That’s according to a recent Housing Market Perspectives article, which examined growth and volatility in housing wealth to answer the question: Is homeownership bad for wealth accumulation?

It was written by William Emmons, lead economist for the Federal Reserve Bank of St. Louis’ Center for Household Financial Stability.

A Double-Edged Sword

Emmons noted that house prices have risen significantly from their low point after the Great Recession, and that homeowners’ equity (HOE) has increased even more in percentage terms.

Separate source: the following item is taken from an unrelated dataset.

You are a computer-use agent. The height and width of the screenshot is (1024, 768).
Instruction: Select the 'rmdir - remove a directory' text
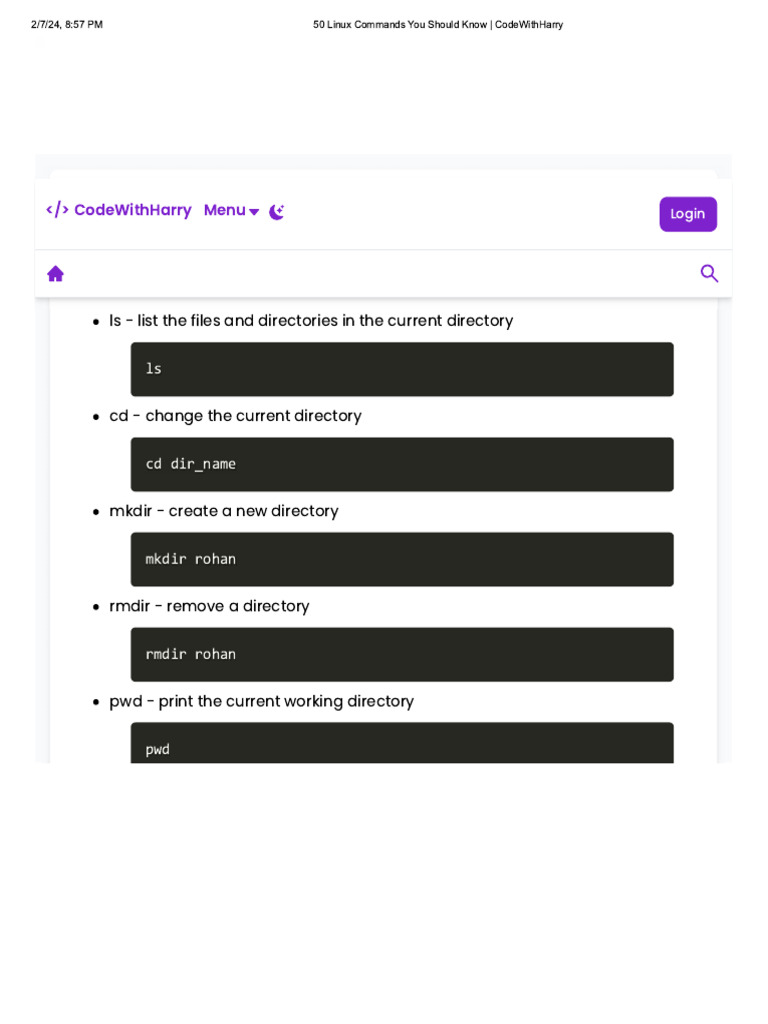pyautogui.click(x=209, y=606)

According to Emmons, this is because leverage in the form of mortgage borrowing amplifies price gains, resulting in proportionately larger HOE wealth accumulation.

However, he called leverage as “double-edged sword,” because debt financing also magnifies house price declines—causing even steeper percentage losses in HOE.

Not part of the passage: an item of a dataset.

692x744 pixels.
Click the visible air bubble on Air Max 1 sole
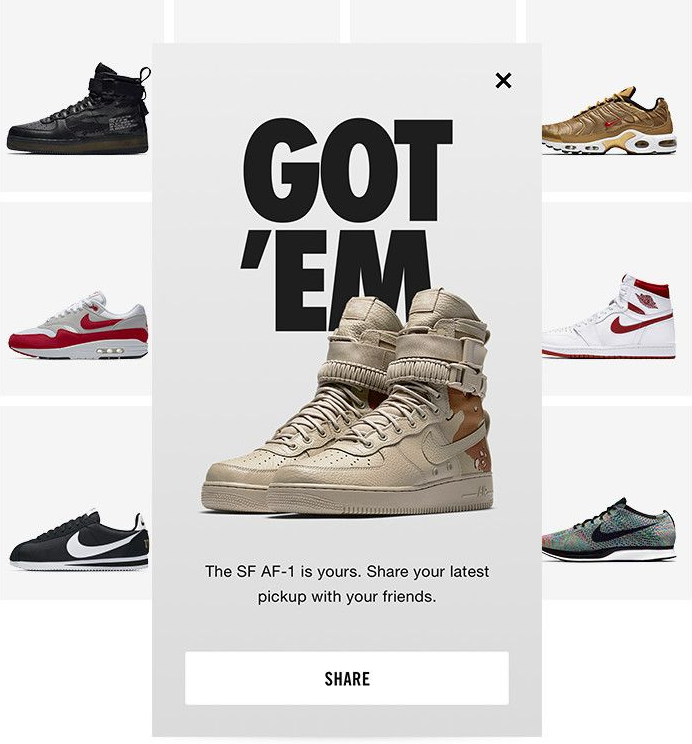pos(110,351)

“In fact,” he wrote, “long-term data suggest that debt-financed homeownership, when compared with other sources of wealth such as stocks, bonds and savings accounts, may not generate returns high enough to compensate for the higher risk.”1

Evidence Suggests Caution

Total HOE increased by $6.9 trillion between 2011 and 2016;2 adjusted for inflation, this gain was $6.4 trillion. Adjusted for changes in in the number of households, inflation-adjusted HOE increased by 12.5 percent annually during 2011-2016. This is compared to an average annualized increase of 4.4 percent for all other types of household wealth.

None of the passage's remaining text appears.